Pour aller plus loin
Puisque vous avez trouvé un thème, vous pouvez même inventer la musique qui va avec ! Oui, oui ! Vous pouvez créer votre propre canon : pour cela je vous invite à vous rendre sur cet article consacré aux canons.
Je vous y dis tout sur la façon de composer votre propre canon.
Vous verrez, c’est facile et je vous donne la recette ! Rendez-vous à l’article
D’ici-là, ne ramez pas trop, et
Vive la Chanson !
Je ne connaissais pas du tout cette chanson. Je ne suis pas très calée en matière musicale, pour ne pas dire pas du tout, alors j’hallucine littéralement devoir tout ce que tu sais.
Ce qui est formidable avec la chanson, c’est qu’il n’y a pas besoin d’être « musicien » pour l’apprécier à sa juste valeur. C’est avant tout les mots, l’émotion, une sensation diffuse… Et même s’il y a parfois quelques « recettes », c’est la sincérité qui prime !
Merci pour cet article qui replonge dans cette chanson tant écoutée et ses dessous 😃
Merci Olivia pour ce commentaire ! Les chansons que nous écoutons l’air de rien sont souvent de petits chefs d’oeuvres. On prend trop rarement le temps de les apprécier à leur juste valeur !
J’adore découvrir des nouvelles chansons, je viens de l’écouter sur Spotify ; ) Merci !
Merci pour ton commentaire ! Je t’invite à découvrir « Foule sentimentale » en espagnol :
https://www.youtube.com/watch?v=83z-qoDLNes
https://www.dailymotion.com/video/x66sk6
Super, je viens de l’écouter. Merci !
Je trouve ça super que tu aies décrypté cette chanson de A à Z. Il se cache souvent des subtilités, des anecdotes, que les néophytes (dont je fais partie) ne perçoivent pas. Ça vaut le coup de ne pas rester en surface et d’aller en comprendre le sens profond. On découvre une autre dimension ! En tout cas, j’en aurai appris un peu plus sur ce titre d’Alain Souchon, merci !
Quand on est dans un canoë, mieux vaut pourtant rester en surface et ne pas aller trop profond ! Merci pour ce commentaire sympathique !
C’est Steve Jobs qui disait qu’il n’y a rien de plus complexe et difficile que la simplicité. C’est exactement ce que m’inspire cette chanson d’Alain Souchon. Rien que lire les premiers mots et j’avais la mélodie en tête Merci de nous en faire découvrir les dessous et nous éveiller sur les tenants musicaux à des personnes qui adorent la musique et qui sont ravies d’apprendre.

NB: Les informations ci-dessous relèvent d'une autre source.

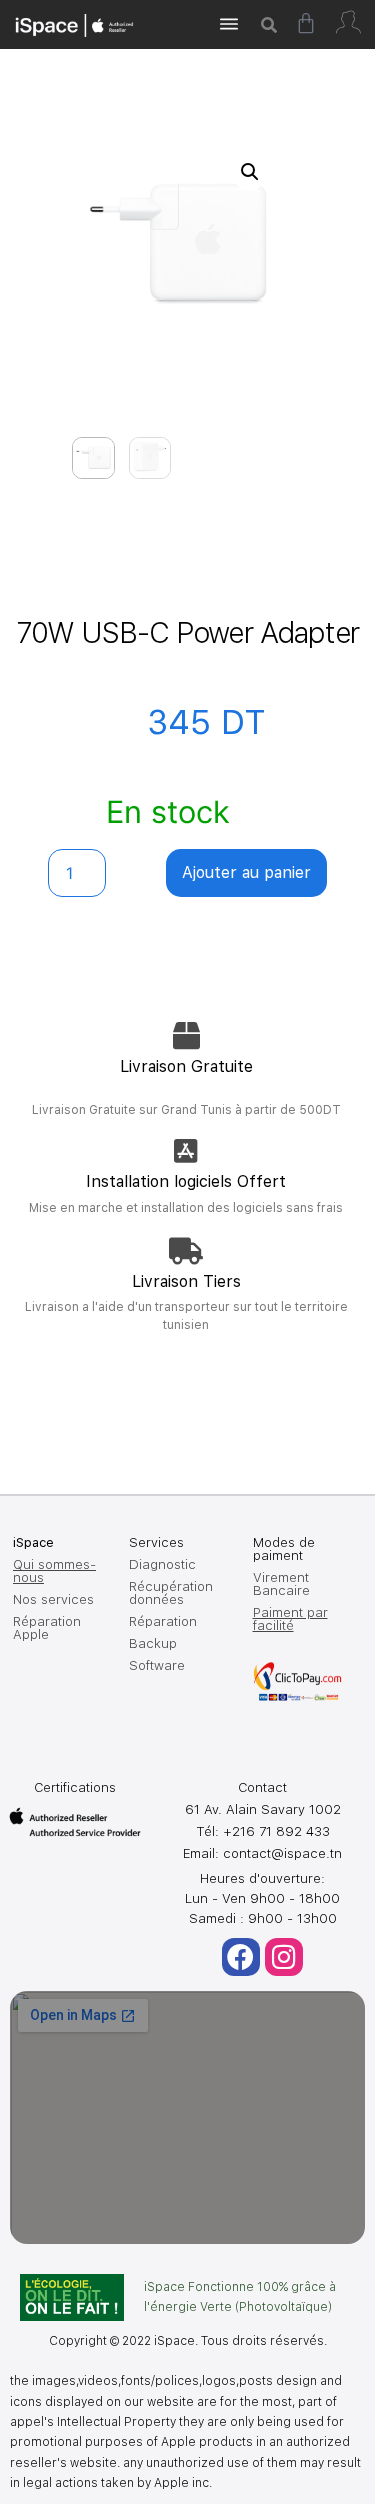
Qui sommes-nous (54, 1571)
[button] (250, 172)
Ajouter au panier (246, 872)
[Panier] (306, 23)
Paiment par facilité (290, 1619)
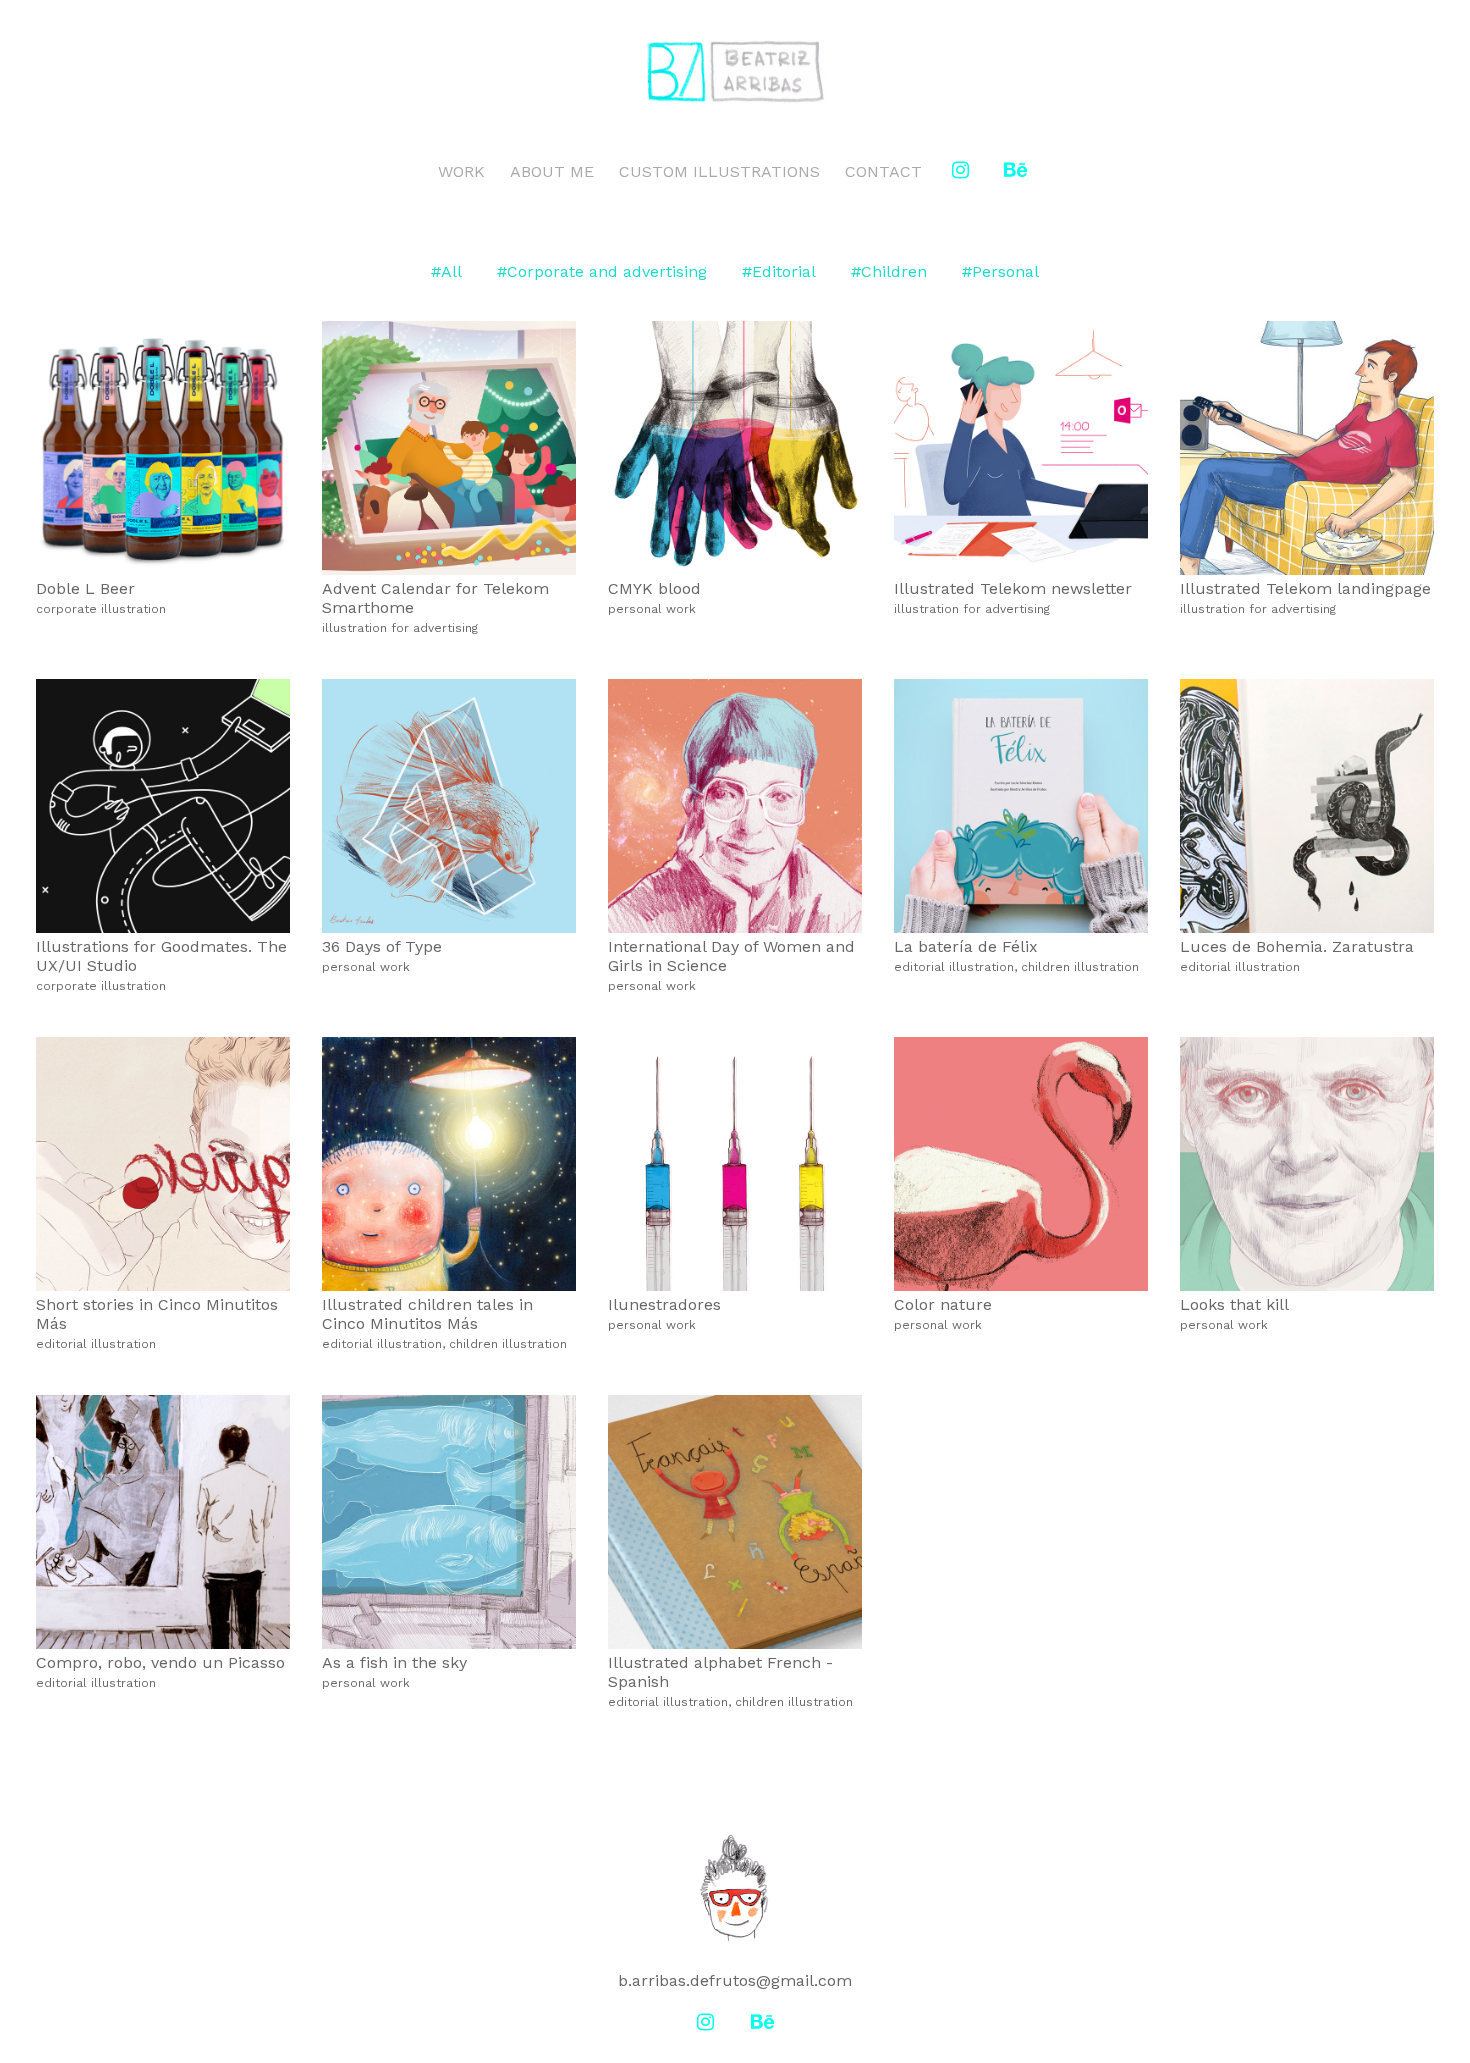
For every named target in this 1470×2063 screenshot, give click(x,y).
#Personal (1000, 271)
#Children (889, 271)
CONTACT (883, 171)
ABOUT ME (552, 171)
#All (446, 271)
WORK (461, 171)
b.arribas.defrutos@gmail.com (735, 1980)
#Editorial (779, 271)
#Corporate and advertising (602, 271)
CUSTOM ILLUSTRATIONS (719, 171)
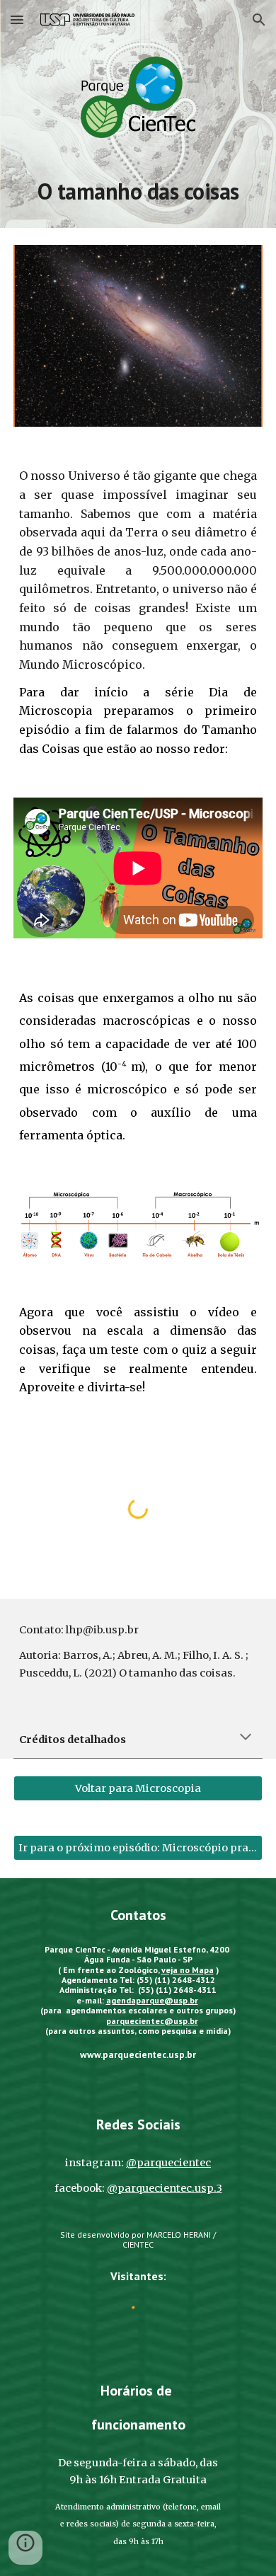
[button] (17, 19)
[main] (138, 191)
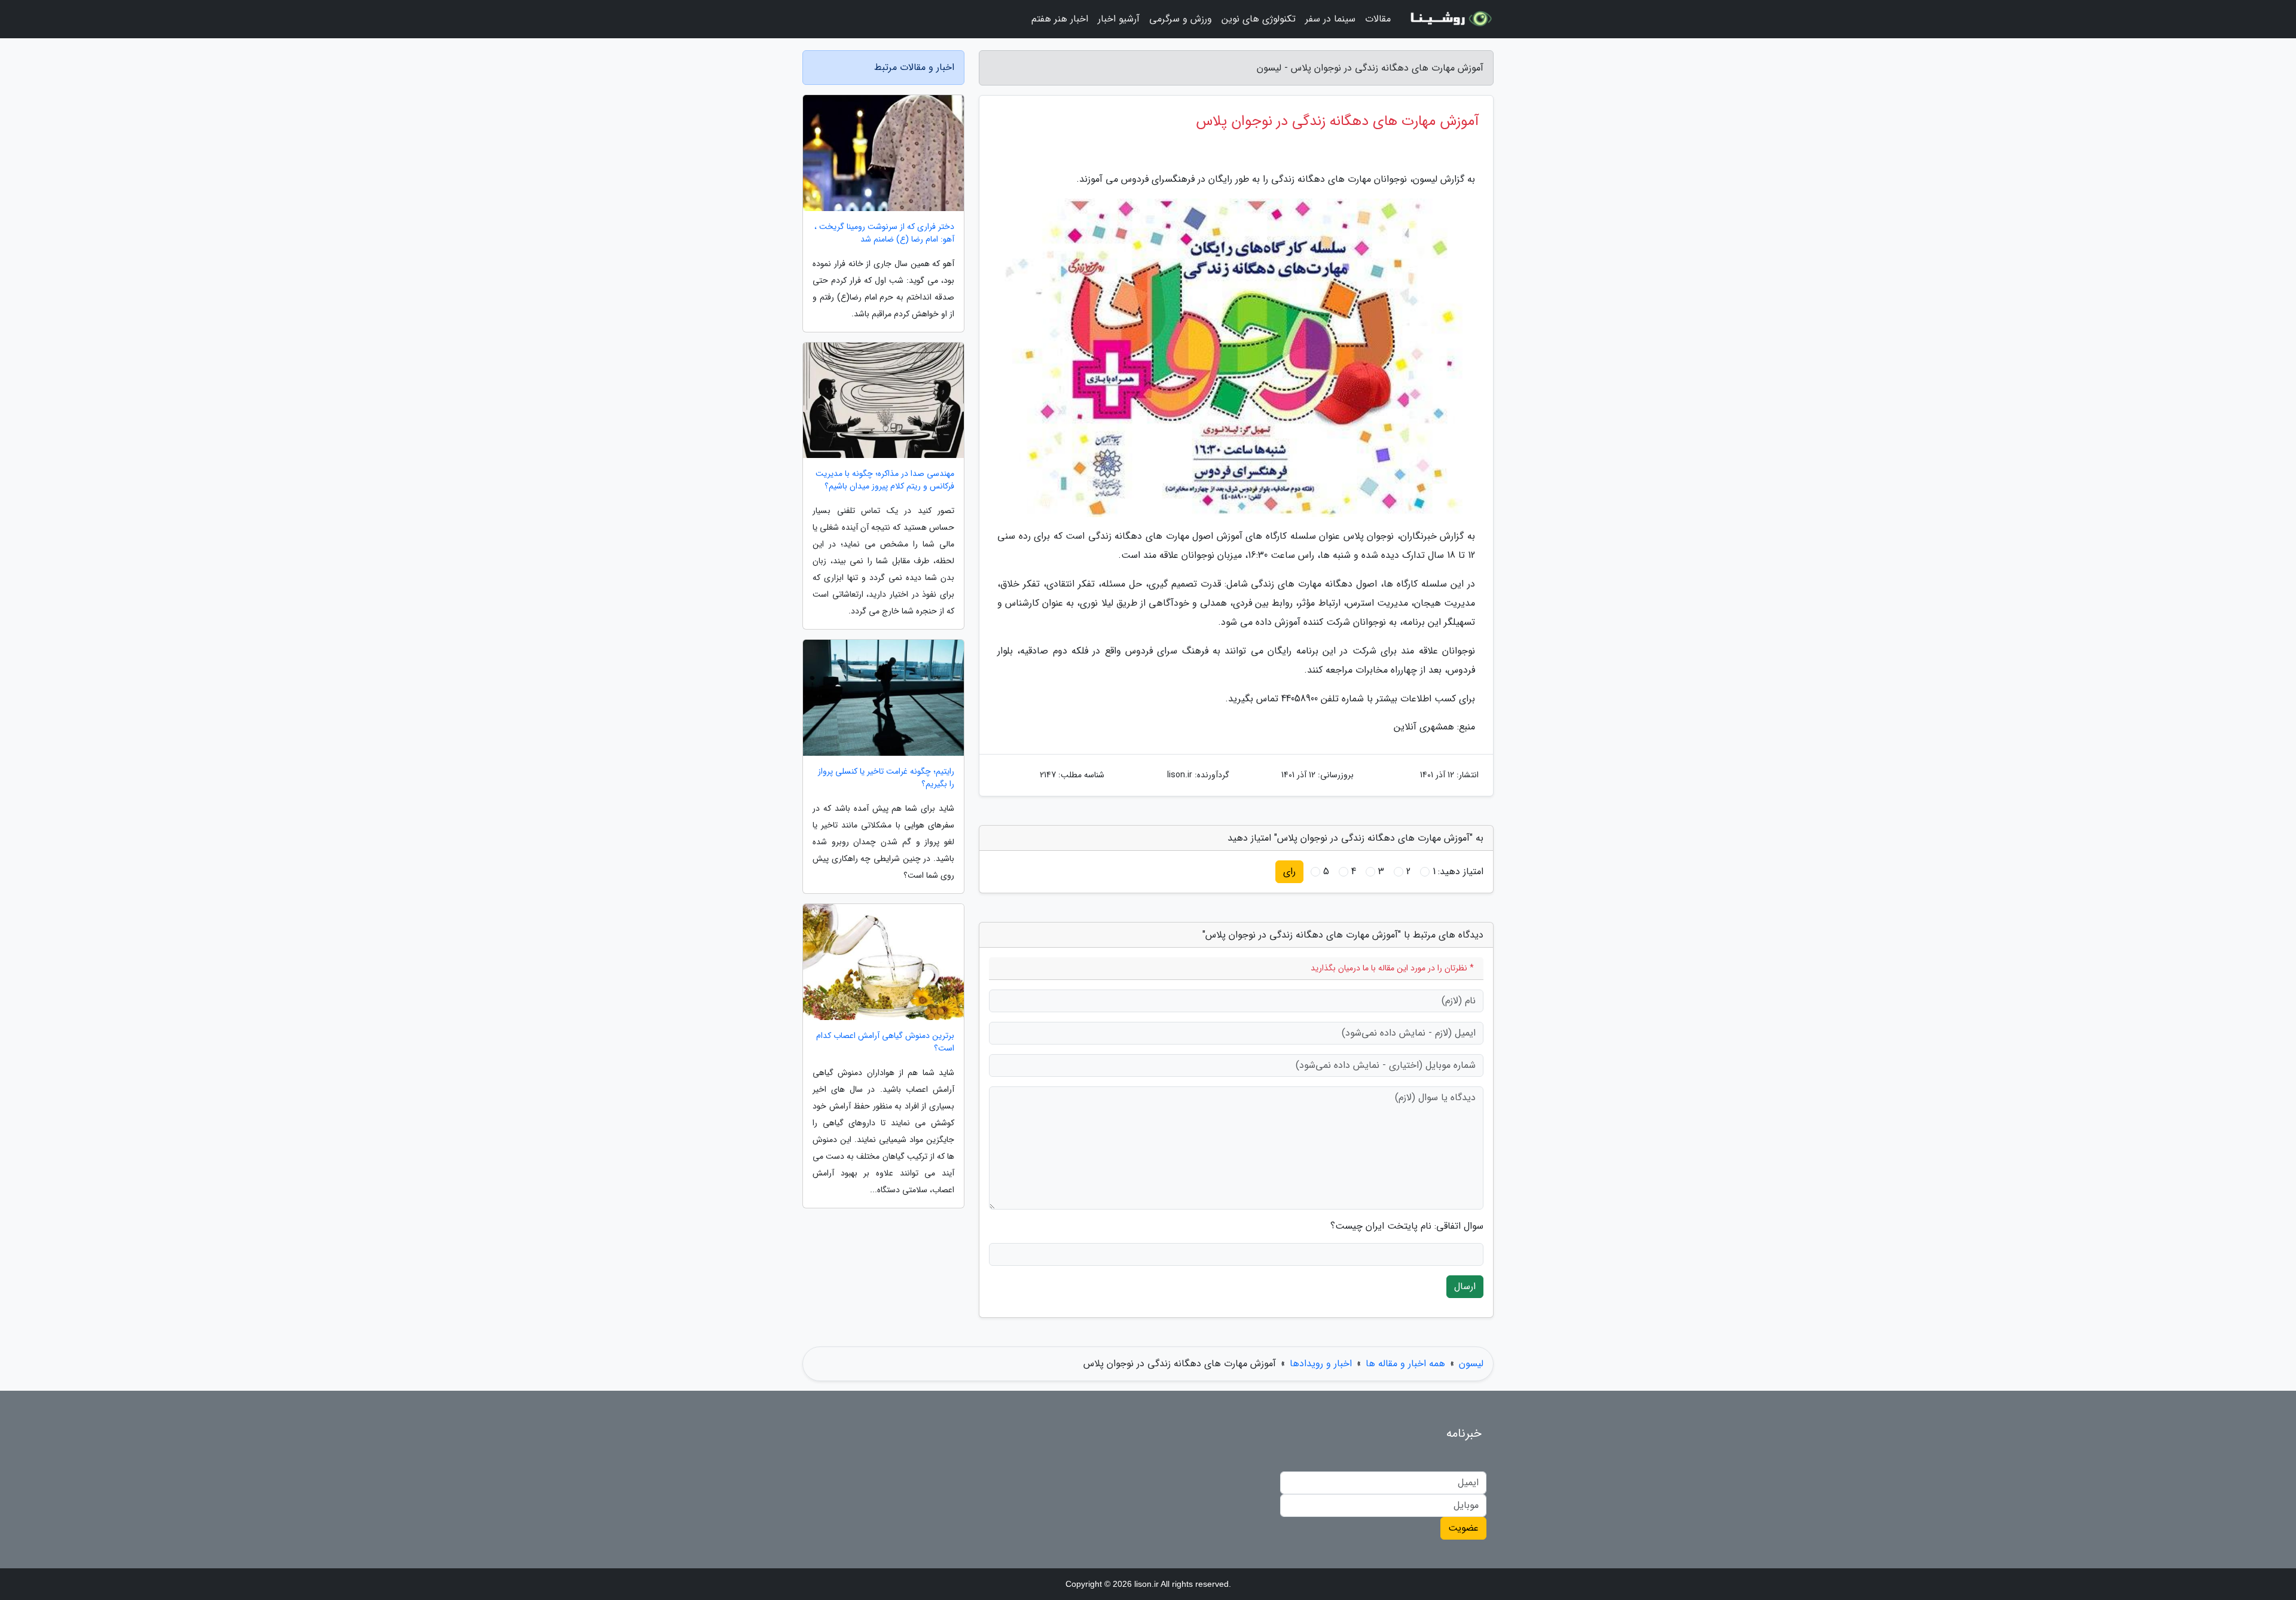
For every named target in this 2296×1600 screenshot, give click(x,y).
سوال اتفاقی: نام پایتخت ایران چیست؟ (1406, 1226)
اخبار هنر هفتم (1059, 18)
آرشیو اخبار (1119, 18)
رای (1289, 871)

Merci Line pour ce gentil commentaire. C’est vrai : la recherche de la simplicité est une quête universelle ! Particulièrement en chanson, art volatile et presque clandestin qui ne dispose que quelques instants pour nous toucher !
Je ne connaissais pas cette chanson. Belle découverte merci.
J’adore ce format d’analyse de chanson. J’ai l’impression de revenir au lycée, en Français, dans l’analyse de texte. Ce format « d’analyse de chanson » permet de bien comprendre tout le contenu de la chanson et d’avoir un œil nouveau.
Inspirant, merci !
Merci pour ton commentaire ! Les chansons les plus anodines se révèlent souvent être de petits chefs d’oeuvres, même s’ils sont modestes et éphémères.
Merci Denis pour avoir décrypté cette chanson, je l’ai entendu il y a longtemps. Je trouve ça toujours intéressant de connaître l’histoire de ces classiques. Bravo pour la remise en contexte J’aime bien la rédaction pimentée de jeux de mots.
Confidence pour confidence (comme dirait Schultheis) j’adore moi aussi, comme un chercheur d’or, aller débusquer ce qui se cache derrière ces chansons que nous fredonnons sans même y penser. On découvre parfois des choses inattendues !
J’aime beaucoup Souchon. Rame n’est pas ma chanson préférée (je lui préfère foule sentimentale !). Mais je n’avais jamais vraiment prêté attention aux paroles. Je vais voir cette chanson d’un autre œil maintenant !
Merci Pauline ! « Foule sentimentale » fera sans doute l’objet d’un prochain article : c’est une chanson qui a plusieurs caractéristiques très intéressantes.